Yields approx 16 medium pancakes   Preparation Time: 20 Mins (+30 Min wait time)  Cooking time: 16 Mins


  • Flour ————–300g
  • Sugar ————–1 Tbs
  • Boiling Water—–1 Cup
  • Sesame Oil ——– Only required in advanced versions (about 6 Tbsp)

The fun part:

  1. Add flour and sugar and mix with a wooden spoon
  2. Gradually add boiling water, and mix to form a sticky dough
  3. Sprinkle dough generously with flour and transfer to a floured surface
  4. Knead dough until smooth (adding more flour if necessary)
  5. Cover with damp  tea towel and let rest for 30mins
  6. Prepare a steam rack to keep pancakes warm. (I like to place a steaming basket over a saucepan of simmering water.)
  7. Roll out the dough on a floured surface to the shape of a rod (~1.5 inch diameter), cover with a damp towel to prevent drying
  8. Divide the dough into 1 inch sections, cutting out 2 sections to manipulate at a time, roll both sections into ball and slightly flatten on a surface to make a thick circle. Take care to not overwork the dough, or else the pancakes will come out too chewy!
  9. Spread sesame oil on one side of the circle and place it on top of another circle (oiled side down)
  10. Roll out till paper thin
  11. Cook in pan under medium high heat until it chars slightly and inflates
  12. Separate the 2 pancakes
  13. Place in the steam basket/ steam rack to keep warm and moist.
Peking Pancakes (Rolling)

Here’s an in-progress picture of me rolling out the Peking pancake dough.
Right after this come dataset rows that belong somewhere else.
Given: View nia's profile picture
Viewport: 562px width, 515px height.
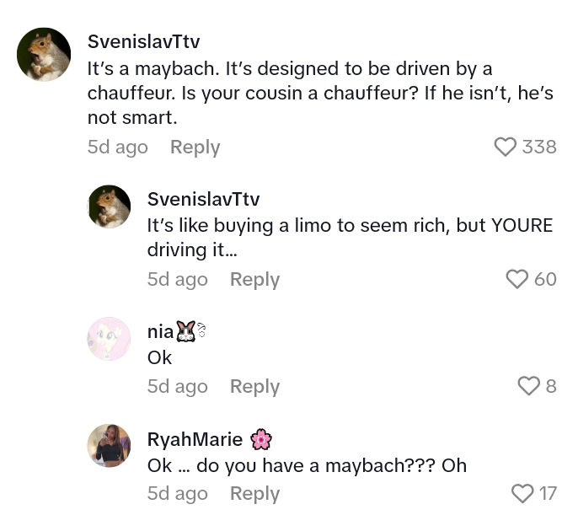Looking at the screenshot, I should 110,339.
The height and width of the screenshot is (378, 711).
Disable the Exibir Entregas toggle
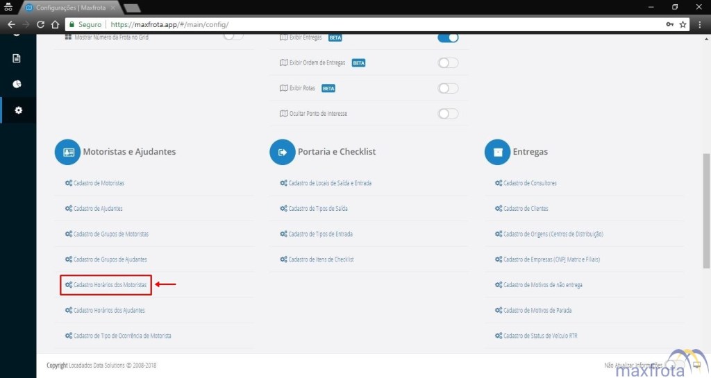(448, 37)
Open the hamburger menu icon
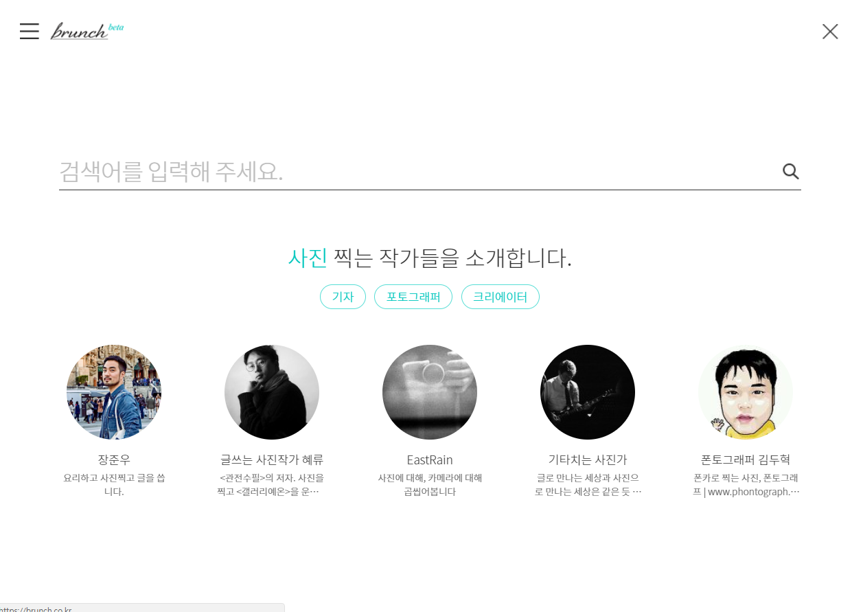 [x=30, y=31]
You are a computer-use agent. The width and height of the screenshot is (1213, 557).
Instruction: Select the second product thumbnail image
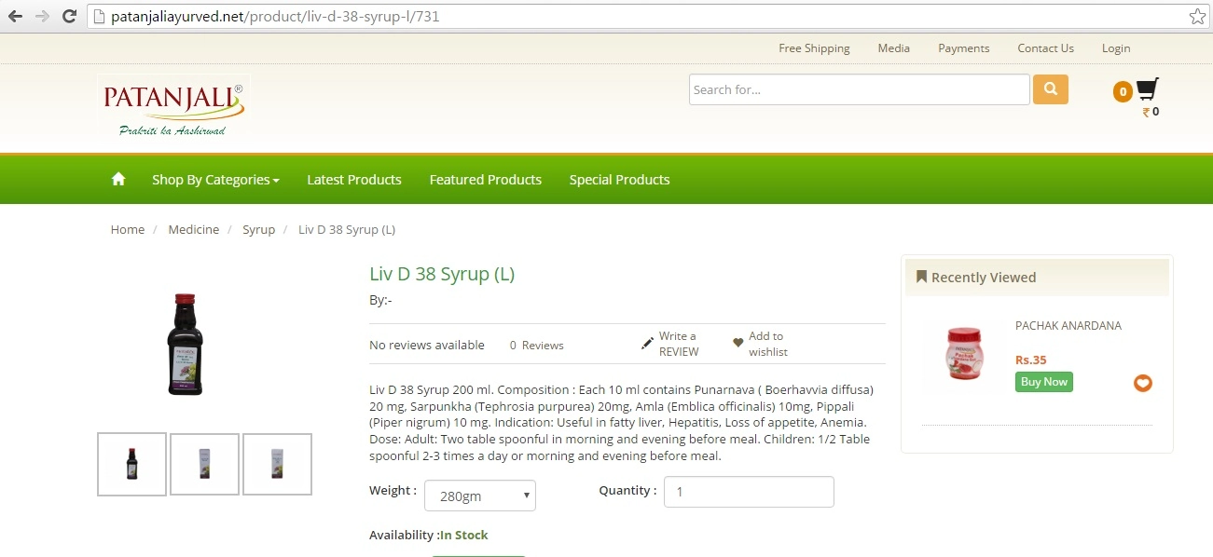point(204,464)
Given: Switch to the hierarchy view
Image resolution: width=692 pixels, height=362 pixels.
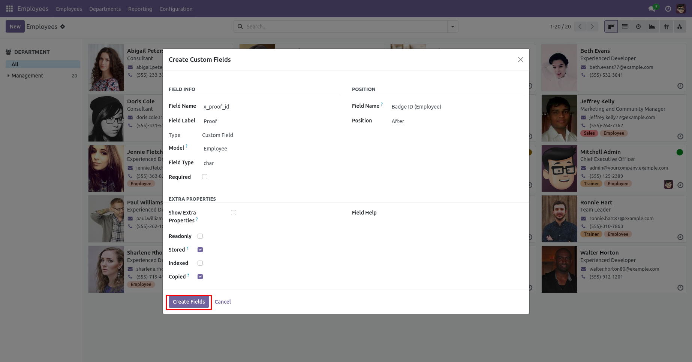Looking at the screenshot, I should pos(680,27).
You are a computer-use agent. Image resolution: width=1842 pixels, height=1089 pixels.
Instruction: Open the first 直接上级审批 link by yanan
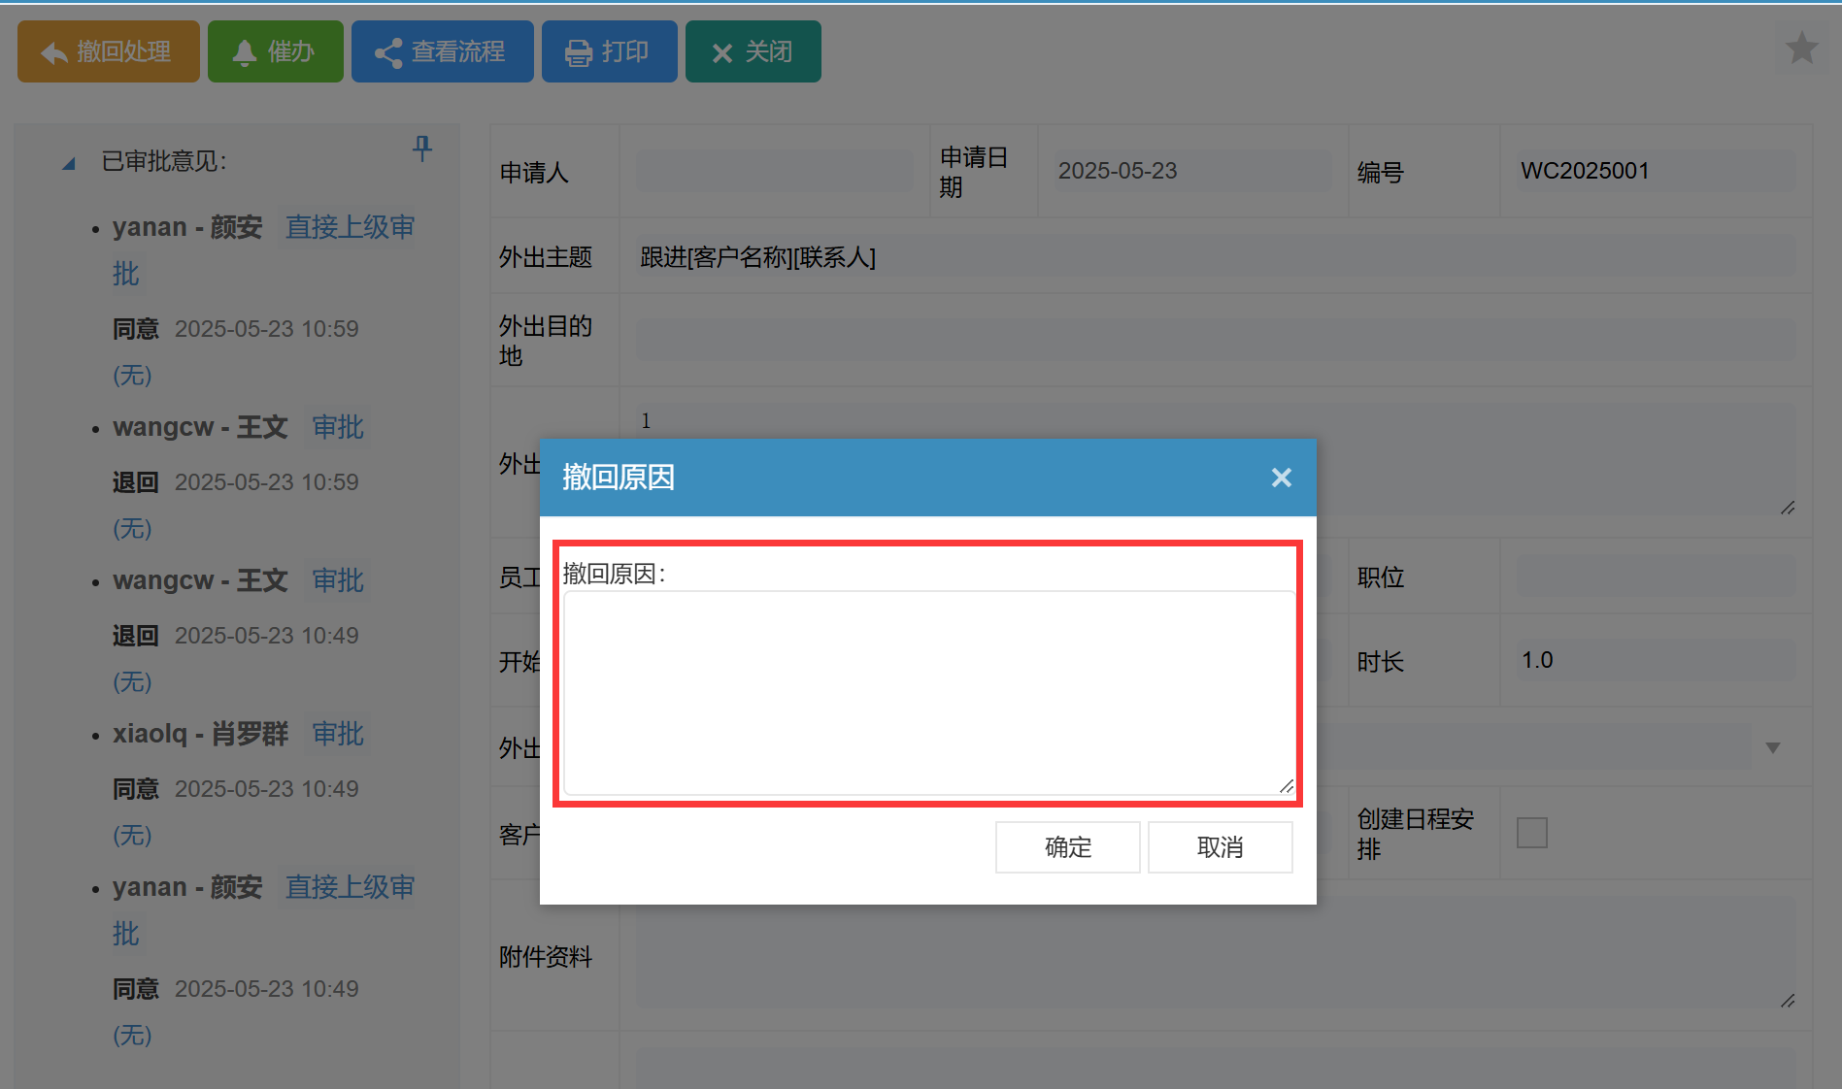pyautogui.click(x=350, y=227)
2 thoughts on “Peking Beef Wraps (With Peking Pancakes)

  1. Just reading the title of this recipe I got curious: I love duck pancakes and was very enthusiastic about the idea of using beef. And then I saw that you were making your own pancakes and I got really excited. I must try these. Can they be made in advance in any way? (refrigerated or frozen?)

    • I rarely use duck at home because most of the time there isn’t enough people eating at home to do the duck. The beef works really well too! About the pancakes… you can place it in the fridge in an air-tight container for up to 3-4 days, and then reheat it by steaming them. Never tried freezing it though… 🙂 Thanks for visiting!